Eh....kinda sorta. I know people who started with field, and I know people who started with obedience. From my experience, I see calmer, more collected dog that started with obedience. The ones that started with field were a bit nutty. I think you need to consider your final goals. If your goal a high-level title in a certain sport, that's where you should start. I know people who want and accomplish all those high-level titles. There's huge differences between us. They are retired, have a lot more money, don't have other obligations, etc. 

For me, I chose my goals around what I can actually achieve. So, obedience and rally are my high-level title goals. I'd like a get a JH or WC...maybe even both! I know with a little more work, I can achieve that. Field is fun. We go to all the fun field days my club does. He has a natural talent for it. Training occurs while I'm at work. Hopefully, I'll get more in next year since things will be changing a little for us.


----------



## myluckypenny (Nov 29, 2016)

DevWind said:


> Eh....kinda sorta. I know people who started with field, and I know people who started with obedience. From my experience, I see calmer, more collected dog that started with obedience. The ones that started with field were a bit nutty.


I think we likely have different preferences in style. Calm and collected is not appealing to me at all lol, I'd probably pick those nutty ones every single time.


----------



## SRW (Dec 21, 2018)

DevWind said:


> We go to all the fun field days my club does. He has a natural talent for it.


That is about 90% of what is needed for a JH.


myluckypenny said:


> Calm and collected is not appealing to me at all lol


At the line calm and, more importantly, collected is great. After being sent, calm is not a positive trait.


----------



## reneechristine8 (9 mo ago)

Disclaimer: idk if I'm using any of the correct terminology because I'm a total novice. Please let me know if you're confused by any part of what I'm saying!

Does anyone know of any field retrieve trainers in Minnesota?

▬▬▬

EXERCISE 1
From the rows below, output as a JSON list of strings the lines starting with the one containing "The width and height of the screenshot is (1568, 782)." and ending after the one containing "Action: pos(344,260)", one string per line, with blank lines omitted.
EXERCISE 2
Write what comes next in the forum discussion of field versus obedience training for dogs, starting after its final sentence.

(Saved data entries)

▬▬▬

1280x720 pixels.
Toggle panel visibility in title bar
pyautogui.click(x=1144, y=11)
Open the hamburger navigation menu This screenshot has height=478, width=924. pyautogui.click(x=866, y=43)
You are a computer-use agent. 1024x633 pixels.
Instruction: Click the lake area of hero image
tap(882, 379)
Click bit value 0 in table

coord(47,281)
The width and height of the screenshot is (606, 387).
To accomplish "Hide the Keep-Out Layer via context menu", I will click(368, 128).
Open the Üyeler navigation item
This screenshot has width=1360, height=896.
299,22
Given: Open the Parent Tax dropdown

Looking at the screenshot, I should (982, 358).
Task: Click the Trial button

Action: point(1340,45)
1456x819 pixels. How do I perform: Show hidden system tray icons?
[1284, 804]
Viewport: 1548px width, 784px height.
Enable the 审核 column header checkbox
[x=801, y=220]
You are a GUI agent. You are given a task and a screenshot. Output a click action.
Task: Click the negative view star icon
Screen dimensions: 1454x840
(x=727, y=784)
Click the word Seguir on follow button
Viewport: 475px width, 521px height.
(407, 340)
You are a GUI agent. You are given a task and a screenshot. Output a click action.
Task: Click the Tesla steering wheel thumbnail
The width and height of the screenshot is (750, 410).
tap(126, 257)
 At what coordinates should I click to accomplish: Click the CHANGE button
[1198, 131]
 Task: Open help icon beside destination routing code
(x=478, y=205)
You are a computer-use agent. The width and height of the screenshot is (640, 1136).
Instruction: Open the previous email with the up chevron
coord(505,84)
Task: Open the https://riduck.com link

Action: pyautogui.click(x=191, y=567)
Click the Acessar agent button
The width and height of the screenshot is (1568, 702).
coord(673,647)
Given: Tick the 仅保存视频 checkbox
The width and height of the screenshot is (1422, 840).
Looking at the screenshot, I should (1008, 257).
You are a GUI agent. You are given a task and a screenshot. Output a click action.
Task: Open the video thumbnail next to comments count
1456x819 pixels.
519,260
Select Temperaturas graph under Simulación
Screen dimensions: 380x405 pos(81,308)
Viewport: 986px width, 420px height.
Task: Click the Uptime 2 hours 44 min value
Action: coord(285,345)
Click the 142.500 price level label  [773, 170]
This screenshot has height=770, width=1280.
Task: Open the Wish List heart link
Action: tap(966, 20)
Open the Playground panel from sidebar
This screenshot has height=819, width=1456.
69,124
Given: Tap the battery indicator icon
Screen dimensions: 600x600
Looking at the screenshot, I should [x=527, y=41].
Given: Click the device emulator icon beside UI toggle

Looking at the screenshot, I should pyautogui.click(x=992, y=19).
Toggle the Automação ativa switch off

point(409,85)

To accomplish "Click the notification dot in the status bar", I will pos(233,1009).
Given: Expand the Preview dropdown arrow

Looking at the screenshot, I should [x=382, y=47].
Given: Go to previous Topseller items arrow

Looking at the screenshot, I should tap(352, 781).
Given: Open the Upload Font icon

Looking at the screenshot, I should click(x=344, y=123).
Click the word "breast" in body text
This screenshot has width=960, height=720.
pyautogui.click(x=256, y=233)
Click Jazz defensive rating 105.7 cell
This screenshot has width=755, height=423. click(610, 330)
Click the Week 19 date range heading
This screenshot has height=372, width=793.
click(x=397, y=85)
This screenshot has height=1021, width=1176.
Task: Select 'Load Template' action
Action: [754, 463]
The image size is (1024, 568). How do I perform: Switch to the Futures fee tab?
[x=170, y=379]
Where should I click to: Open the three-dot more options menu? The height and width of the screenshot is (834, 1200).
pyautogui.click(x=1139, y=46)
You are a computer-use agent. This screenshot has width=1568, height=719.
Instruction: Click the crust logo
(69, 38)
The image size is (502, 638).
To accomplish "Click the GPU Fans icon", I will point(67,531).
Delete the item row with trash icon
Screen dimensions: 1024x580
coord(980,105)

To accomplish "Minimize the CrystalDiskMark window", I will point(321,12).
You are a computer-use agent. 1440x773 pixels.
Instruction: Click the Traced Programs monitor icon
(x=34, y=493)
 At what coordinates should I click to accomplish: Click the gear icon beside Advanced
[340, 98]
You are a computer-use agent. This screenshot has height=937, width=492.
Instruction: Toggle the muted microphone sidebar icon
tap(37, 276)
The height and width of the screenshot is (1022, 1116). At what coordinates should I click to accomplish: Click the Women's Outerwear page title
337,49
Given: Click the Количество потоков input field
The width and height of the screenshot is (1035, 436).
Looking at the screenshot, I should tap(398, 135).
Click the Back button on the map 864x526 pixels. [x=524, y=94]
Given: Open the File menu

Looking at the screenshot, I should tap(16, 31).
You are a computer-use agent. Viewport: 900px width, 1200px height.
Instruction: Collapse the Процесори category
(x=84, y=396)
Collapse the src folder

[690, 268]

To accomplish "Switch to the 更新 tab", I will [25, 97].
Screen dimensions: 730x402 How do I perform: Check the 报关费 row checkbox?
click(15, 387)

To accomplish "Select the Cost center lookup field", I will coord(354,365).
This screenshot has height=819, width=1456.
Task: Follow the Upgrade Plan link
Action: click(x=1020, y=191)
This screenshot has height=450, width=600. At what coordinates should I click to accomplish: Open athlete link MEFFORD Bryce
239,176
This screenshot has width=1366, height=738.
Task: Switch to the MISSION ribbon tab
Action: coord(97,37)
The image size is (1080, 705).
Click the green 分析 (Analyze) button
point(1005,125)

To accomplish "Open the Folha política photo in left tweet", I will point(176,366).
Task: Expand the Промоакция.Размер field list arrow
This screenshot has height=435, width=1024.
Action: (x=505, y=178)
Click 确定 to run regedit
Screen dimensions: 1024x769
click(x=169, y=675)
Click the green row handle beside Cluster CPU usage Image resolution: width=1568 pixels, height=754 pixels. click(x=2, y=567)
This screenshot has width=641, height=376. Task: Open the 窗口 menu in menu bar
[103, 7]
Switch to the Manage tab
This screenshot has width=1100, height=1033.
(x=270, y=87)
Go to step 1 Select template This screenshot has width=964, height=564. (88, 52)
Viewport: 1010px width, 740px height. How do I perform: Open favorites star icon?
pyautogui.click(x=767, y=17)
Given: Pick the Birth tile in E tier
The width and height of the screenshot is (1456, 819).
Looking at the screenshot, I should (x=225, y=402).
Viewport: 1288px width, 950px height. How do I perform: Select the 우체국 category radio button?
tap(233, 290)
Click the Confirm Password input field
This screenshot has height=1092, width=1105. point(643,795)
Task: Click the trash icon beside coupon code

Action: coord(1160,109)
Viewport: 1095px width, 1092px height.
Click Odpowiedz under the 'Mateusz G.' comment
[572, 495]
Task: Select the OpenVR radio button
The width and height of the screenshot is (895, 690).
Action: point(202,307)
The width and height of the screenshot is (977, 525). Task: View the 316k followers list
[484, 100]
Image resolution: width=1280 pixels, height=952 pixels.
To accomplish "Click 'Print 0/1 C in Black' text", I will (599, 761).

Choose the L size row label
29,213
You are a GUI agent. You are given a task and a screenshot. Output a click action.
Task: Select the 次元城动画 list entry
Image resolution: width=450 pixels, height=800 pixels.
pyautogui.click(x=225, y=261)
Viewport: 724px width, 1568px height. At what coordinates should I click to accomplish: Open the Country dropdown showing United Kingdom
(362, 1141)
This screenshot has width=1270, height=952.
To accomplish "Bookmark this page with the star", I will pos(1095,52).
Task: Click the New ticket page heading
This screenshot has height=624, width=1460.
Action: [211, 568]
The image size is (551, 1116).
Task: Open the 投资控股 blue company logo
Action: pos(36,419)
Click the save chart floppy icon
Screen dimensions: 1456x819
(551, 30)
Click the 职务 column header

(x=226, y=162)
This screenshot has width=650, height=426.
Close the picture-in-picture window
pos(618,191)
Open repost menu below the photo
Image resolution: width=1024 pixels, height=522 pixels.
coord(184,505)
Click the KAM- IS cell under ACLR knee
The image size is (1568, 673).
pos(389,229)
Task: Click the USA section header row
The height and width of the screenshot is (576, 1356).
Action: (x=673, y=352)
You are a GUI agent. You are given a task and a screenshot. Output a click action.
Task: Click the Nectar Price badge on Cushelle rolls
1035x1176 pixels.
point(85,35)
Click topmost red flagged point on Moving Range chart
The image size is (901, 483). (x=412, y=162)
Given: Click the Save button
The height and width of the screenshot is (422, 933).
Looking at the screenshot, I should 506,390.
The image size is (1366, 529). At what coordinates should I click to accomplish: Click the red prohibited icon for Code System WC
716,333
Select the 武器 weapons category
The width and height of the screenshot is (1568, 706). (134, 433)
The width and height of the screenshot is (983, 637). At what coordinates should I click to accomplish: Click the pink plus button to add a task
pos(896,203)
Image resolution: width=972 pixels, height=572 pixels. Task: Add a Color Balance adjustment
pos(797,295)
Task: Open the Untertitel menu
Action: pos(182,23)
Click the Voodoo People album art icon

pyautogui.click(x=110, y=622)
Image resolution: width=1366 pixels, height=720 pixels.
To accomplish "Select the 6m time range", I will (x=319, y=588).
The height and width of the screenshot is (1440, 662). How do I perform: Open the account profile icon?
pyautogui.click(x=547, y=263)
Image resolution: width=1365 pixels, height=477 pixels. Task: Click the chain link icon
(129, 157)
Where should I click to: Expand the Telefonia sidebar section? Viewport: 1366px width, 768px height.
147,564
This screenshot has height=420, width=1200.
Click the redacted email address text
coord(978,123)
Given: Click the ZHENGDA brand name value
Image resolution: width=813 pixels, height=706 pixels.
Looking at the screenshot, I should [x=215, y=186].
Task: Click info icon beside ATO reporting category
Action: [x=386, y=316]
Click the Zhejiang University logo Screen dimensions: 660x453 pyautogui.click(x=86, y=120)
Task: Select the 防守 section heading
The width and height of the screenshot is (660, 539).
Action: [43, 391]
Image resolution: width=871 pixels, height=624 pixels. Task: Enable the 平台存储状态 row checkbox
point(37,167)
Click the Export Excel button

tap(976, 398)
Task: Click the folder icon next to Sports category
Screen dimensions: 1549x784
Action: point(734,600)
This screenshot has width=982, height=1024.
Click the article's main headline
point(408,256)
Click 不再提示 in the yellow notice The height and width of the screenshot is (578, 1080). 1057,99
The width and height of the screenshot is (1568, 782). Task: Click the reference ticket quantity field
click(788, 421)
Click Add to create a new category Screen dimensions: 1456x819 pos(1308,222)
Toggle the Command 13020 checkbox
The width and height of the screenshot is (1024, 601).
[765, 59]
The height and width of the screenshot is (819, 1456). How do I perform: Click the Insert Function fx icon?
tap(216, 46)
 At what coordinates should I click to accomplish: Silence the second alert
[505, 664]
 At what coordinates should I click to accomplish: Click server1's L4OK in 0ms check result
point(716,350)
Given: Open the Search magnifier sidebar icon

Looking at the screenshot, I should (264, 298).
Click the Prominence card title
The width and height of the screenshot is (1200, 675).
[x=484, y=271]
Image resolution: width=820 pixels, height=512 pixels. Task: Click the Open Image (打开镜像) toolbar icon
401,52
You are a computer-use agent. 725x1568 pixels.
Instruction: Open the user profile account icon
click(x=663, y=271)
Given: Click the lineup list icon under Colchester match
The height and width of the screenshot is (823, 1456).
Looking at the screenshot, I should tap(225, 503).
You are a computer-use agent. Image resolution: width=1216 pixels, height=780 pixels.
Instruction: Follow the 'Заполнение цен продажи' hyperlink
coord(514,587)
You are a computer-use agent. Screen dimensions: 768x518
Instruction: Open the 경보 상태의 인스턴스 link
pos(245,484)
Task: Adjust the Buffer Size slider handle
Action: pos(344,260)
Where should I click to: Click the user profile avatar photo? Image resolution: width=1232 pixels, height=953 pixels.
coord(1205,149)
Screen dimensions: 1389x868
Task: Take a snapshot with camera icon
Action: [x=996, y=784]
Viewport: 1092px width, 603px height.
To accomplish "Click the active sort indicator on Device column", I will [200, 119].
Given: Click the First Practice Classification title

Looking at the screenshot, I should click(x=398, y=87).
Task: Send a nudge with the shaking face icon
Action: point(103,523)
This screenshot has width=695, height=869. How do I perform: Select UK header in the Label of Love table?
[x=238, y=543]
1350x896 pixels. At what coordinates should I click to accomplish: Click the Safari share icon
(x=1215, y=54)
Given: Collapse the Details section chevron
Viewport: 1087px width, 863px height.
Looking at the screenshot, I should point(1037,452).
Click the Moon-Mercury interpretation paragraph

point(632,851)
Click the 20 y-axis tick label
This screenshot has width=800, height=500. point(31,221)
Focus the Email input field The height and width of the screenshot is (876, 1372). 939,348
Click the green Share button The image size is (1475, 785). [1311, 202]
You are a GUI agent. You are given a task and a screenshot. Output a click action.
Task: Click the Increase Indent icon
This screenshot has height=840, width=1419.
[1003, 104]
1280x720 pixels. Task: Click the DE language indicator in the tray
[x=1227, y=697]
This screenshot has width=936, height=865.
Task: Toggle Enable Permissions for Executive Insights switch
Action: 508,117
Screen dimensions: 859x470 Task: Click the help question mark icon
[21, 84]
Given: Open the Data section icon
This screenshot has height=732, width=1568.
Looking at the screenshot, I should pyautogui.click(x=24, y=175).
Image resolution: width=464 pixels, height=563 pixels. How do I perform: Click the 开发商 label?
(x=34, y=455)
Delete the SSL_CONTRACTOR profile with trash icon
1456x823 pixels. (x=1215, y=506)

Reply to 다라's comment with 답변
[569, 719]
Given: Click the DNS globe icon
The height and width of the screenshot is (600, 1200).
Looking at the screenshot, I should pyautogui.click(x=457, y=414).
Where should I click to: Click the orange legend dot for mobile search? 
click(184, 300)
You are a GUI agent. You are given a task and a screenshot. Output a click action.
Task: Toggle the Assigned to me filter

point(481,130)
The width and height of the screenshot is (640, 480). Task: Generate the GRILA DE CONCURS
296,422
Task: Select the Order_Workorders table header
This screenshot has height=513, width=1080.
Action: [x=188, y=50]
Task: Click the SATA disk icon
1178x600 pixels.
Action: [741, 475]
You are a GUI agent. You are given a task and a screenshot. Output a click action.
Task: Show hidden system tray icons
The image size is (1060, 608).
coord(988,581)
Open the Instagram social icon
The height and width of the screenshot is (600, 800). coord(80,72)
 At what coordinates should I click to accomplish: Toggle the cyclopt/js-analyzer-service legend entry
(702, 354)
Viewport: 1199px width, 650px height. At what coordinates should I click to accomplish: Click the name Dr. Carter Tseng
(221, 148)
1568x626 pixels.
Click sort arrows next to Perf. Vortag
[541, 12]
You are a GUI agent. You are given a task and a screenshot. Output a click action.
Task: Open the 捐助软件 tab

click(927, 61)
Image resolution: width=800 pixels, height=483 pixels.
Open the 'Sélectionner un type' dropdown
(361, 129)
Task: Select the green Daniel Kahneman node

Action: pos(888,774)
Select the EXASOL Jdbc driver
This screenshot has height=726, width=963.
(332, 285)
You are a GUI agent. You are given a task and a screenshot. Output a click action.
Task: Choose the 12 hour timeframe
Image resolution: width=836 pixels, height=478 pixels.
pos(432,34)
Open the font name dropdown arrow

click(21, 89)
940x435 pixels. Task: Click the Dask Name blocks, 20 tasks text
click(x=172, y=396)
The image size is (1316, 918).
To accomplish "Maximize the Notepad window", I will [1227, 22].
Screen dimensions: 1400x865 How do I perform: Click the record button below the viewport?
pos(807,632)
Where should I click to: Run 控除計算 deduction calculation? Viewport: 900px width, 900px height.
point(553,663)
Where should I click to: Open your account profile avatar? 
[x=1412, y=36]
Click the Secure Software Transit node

▬▬▬

ANSWER 1
[
  "The width and height of the screenshot is (1568, 782). Task: Click the reference ticket quantity field",
  "click(788, 421)",
  "Click Add to create a new category Screen dimensions: 1456x819 pos(1308,222)",
  "Toggle the Command 13020 checkbox",
  "The width and height of the screenshot is (1024, 601).",
  "[765, 59]",
  "The height and width of the screenshot is (819, 1456). How do I perform: Click the Insert Function fx icon?",
  "tap(216, 46)",
  " At what coordinates should I click to accomplish: Silence the second alert",
  "[505, 664]",
  " At what coordinates should I click to accomplish: Click server1's L4OK in 0ms check result",
  "point(716,350)",
  "Given: Open the Search magnifier sidebar icon",
  "Looking at the screenshot, I should (264, 298).",
  "Click the Prominence card title",
  "The width and height of the screenshot is (1200, 675).",
  "[x=484, y=271]",
  "Image resolution: width=820 pixels, height=512 pixels. Task: Click the Open Image (打开镜像) toolbar icon",
  "401,52",
  "You are a computer-use agent. 725x1568 pixels.",
  "Instruction: Open the user profile account icon",
  "click(x=663, y=271)",
  "Given: Click the lineup list icon under Colchester match",
  "The height and width of the screenshot is (823, 1456).",
  "Looking at the screenshot, I should tap(225, 503).",
  "You are a computer-use agent. Image resolution: width=1216 pixels, height=780 pixels.",
  "Instruction: Follow the 'Заполнение цен продажи' hyperlink",
  "coord(514,587)",
  "You are a computer-use agent. Screen dimensions: 768x518",
  "Instruction: Open the 경보 상태의 인스턴스 link",
  "pos(245,484)",
  "Task: Adjust the Buffer Size slider handle",
  "Action: pos(344,260)"
]

ANSWER 2
Without really knowing it, I started doing field work training with my pup and he loves it. I was trying to think of a game that would combine impulse control, retrieving, and running around in tall grass so I started putting my puppy in a sit, then saying "wait," tossing a tennis ball into the field, releasing him with an "okay," and letting him find the ball/bring it back to me. I started researching field exercises and realized that's essentially what I'd been doing (maybe not using the proper commands though and also no whistle). Anyways, my dog is really getting the hang of this and I think he'd like to do more field work! He has a lot of drive and I love spending time training him! I understand that we're getting into this relatively late at 10 months old, but I'd still like to give field training a try even if we never end up competing — if anything just to satisfy my pup's needs. 

I should mention, we're doing our first dock diving competition in a couple weeks. Our boy is 10 months old and regularly jumping into the junior category now. We're also total dock diving newbies and really just got into it last spring because we were looking for a way to tire our puppy out and it turned out that he loved swimming. Now he loves jumping just as much as he loves swimming! If anyone has resources for training cleaner water retrieve, I'm all ears on that too!


----------



## SRW (Dec 21, 2018)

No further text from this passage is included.